Each year I choose a book to be the Globalization Book of the Year, i.e., the “Globie”. The prize is strictly honorific and does not come with a check. But I do like to single out books that are particularly insightful about some aspect of globalization. Previous winners are listed at the bottom.
This year’s choice is Crashed: How a Decade of Financial Crises Changed the World by Adam Tooze of Yale University. Tooze, an historian, traces the events leading up to the crisis and the subsequent ten years. He points out in the introduction that this account is different from one he may have written several years ago. At that time Barak Obama had won re-election in 2012 on the basis of a slow but steady recovery in the U.S. Europe was further behind, but the emerging markets were growing rapidly, due to the demand for their commodities from a steadily-growing China as well as capital inflows searching for higher returns than those available in the advanced economies.
But the economic recovery has brought new challenges, which have swept aside established politicians and parties. Obama was succeeded by Donald Trump, who promised to restore America to some form of past greatness. His policy agenda includes trade disputes with a broad range of countries, and he is particularly eager to impose trade tariffs on China. The current meltdown in stock prices follows a rise in interest rates normal at this stage of the business cycle but also is based on fears of the consequences of the trade measures.
Europe has its own discontents. In the United Kingdom, voters have approved leaving the European Union. The European Commission has expressed its disapproval of the Italian government’s fiscal plans. Several east European governments have voiced opposition to the governance norms of the West European nations. Angela Merkel’s decision to step down as head of her party leaves Europe without its most respected leader.
Angela Merkel risked everything when she approved unbridled immigration into Germany in 2015.
The recent election in Hesse sealed her fate. She could announce her retirement or be thrown out in some future election. (Or be thrown out by her own party.)
In fact all the discord mentioned in your paragraph which begins with “Europe has its own discontents” came after the unbridled immigration into Europe. (And long after the economic upheaval of 2008.)

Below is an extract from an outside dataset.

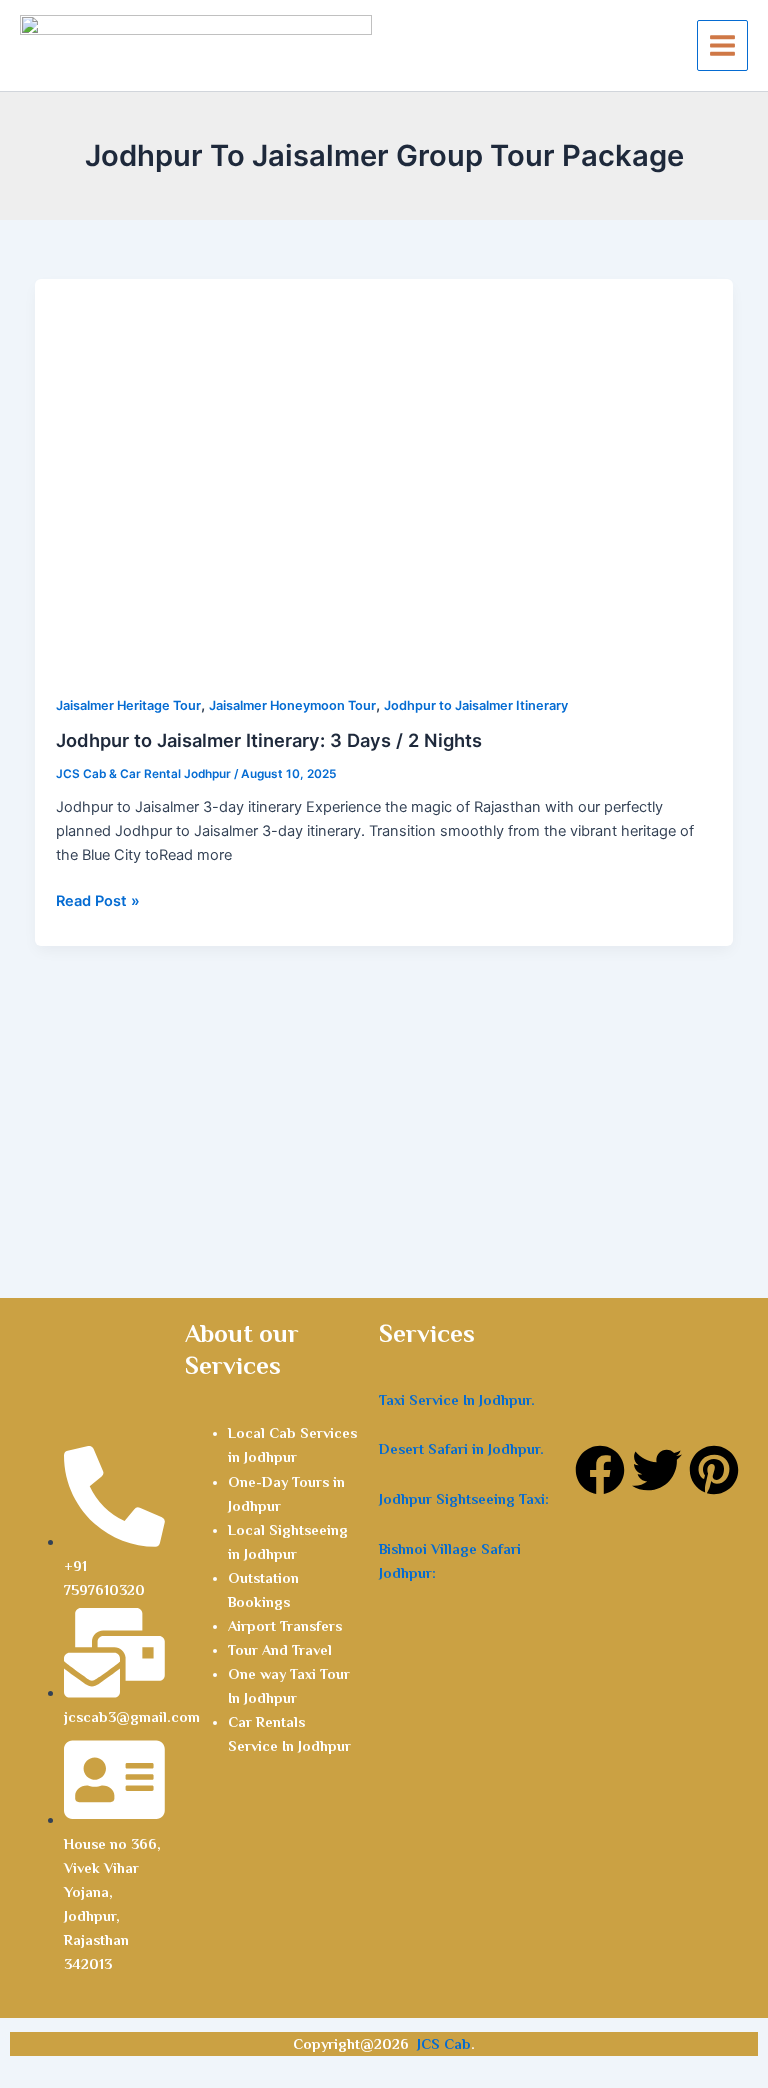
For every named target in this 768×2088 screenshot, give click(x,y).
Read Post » (98, 899)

This is an old lesson being relearned. Elected politicians can not lead the electorate to a place where they do not want to go! At some point the electorate realizes that their interests are only secondary to the politicians.
And your comments on the economy seem to indicate that you believe that the problems in 2008 were all about the banks and “LIQUIDITY”. Save the banks and all would be well. The banks were saved and the rest of the economy was secondary.

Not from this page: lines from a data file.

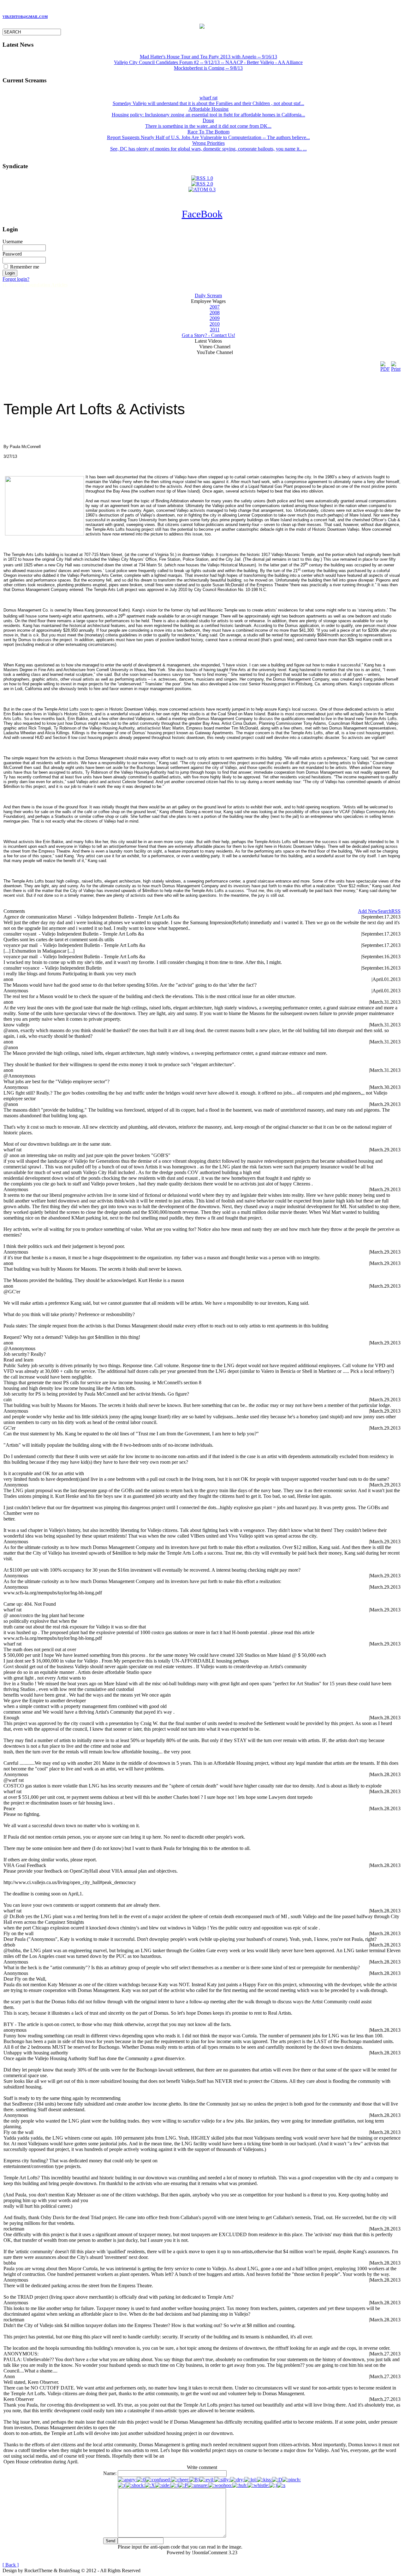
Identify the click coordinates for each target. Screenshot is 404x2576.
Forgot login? (16, 279)
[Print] (396, 365)
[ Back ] (11, 2564)
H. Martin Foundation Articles (35, 284)
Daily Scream (208, 295)
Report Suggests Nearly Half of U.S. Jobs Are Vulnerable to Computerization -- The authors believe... (208, 134)
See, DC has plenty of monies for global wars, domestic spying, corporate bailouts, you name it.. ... (208, 145)
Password (12, 254)
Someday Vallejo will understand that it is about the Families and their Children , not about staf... (208, 100)
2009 (215, 318)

President Trump was elected in 2016 because he campaigned against the entry of illegal immigrants and against the free trade treaties.
Does anyone begin to see a pattern here?
The EU isn’t globalism, the EU is regional and “nationalist” itself. This is a blunder people make.
No Trump was “elected” because of James Comey and Supreme Court voters sticking with him despite his “ways”. You see your mistake?
Oh yeah Jim. How do you like Trumps new “NAFTA”? Looks like the same trade scams to me. Excessive debt vehicles. So much for Trump not liking trade…………more like how Trump makes his share.
China tariffs? They have support in China for them. I wonder what part of the “machine” in China would enjoy those tariffs?
A nice feature of the book is the way each chapter (typically ~25 pages) is written in such a way that issues are compartmentalized. So if you want to review specific chains in the narrative, you don’t have to reread the entire 600+ pages. Each chapter covers the ground independently while still giving the book a smooth narrative. That’s quite a skill. I highly recommend “Crashed”. I found it much better than Bernanke’s book, or Mervyn King’s “Alchemy”, Stiglitz’s book on “Euro” or even Barry Eichengreen’s “Hall of Mirrors”, which I also liked very much.